G.711 — The ITU standard codec for uncompressed voice audio. Available as G.711u (mu-law, used in North America and Japan) and G.711a (A-law, used in Europe and most other markets). Requires 64 kbps per call leg. Preferred for call center use where audio quality directly affects agent performance.
OPUS — An open, royalty-free audio codec designed for variable-bandwidth networks. Well-suited for agents on broadband connections in markets where G.711 bandwidth is a constraint.
Jitter — Variation in packet arrival times on a network. High jitter causes choppy or robotic audio. Jitter buffers in SIP endpoints compensate by introducing a small playback delay. UnlimCall's edge-to-edge latency target is under 50ms to minimize jitter at the network boundary.

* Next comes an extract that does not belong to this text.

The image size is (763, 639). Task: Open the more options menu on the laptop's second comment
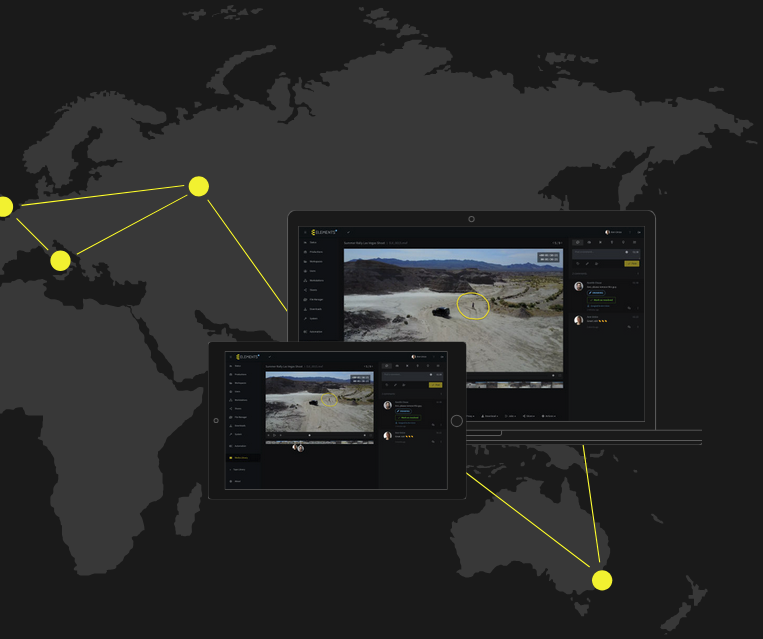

Latency — The one-way delay from audio source to audio playback. End-to-end latency under 150ms is generally imperceptible to callers; above 300ms creates noticeable conversation delays. Measured in milliseconds (ms).
RTP (Real-time Transport Protocol) — The protocol that carries actual audio (and video) between endpoints after SIP has established the call. RTP packets are sent UDP by default.
POP (Point of Presence) — A physical network node where a carrier terminates SIP connections and hands traffic to the PSTN or to peering partners. UnlimCall operates multiple regional POPs to keep audio latency below 50ms for agents in any of the 33 supported markets.
Compliance
TCPA (Telephone Consumer Protection Act) — US federal law governing outbound telephone marketing. Relevant provisions include restrictions on calling hours, required disclosures, do-not-call list compliance, and consent requirements for autodialed calls to mobile numbers. UnlimCall's network is designed to support TCPA-compliant operations; customers are responsible for their own compliance posture and legal counsel.
DNC (Do Not Call) — Refers to both the US National Do Not Call Registry (maintained by the FTC) and internal suppression lists maintained by individual companies. Outbound campaigns are expected to scrub contact lists against applicable DNC registries before dialing. Many dialer platforms include DNC scrubbing integrations.
STIR/SHAKEN — A call authentication framework (Secure Telephone Identity Revisited / Signature-based Handling of Asserted information using toKENs) mandated for US and Canadian carriers. See the STIR/SHAKEN guide for a full explanation.
Robocall mitigation — The set of network-level and operational practices carriers use to reduce unwanted automated calls. In the US, carriers must file a Robocall Mitigation Database certification and implement STIR/SHAKEN or an approved alternative. UnlimCall's US/CA origination infrastructure operates within this framework.
GDPR (General Data Protection Regulation) — EU/EEA data protection law that governs the processing of personal data, including call recordings and contact records. Applies to any outbound operation targeting EU residents regardless of where the calling company is incorporated.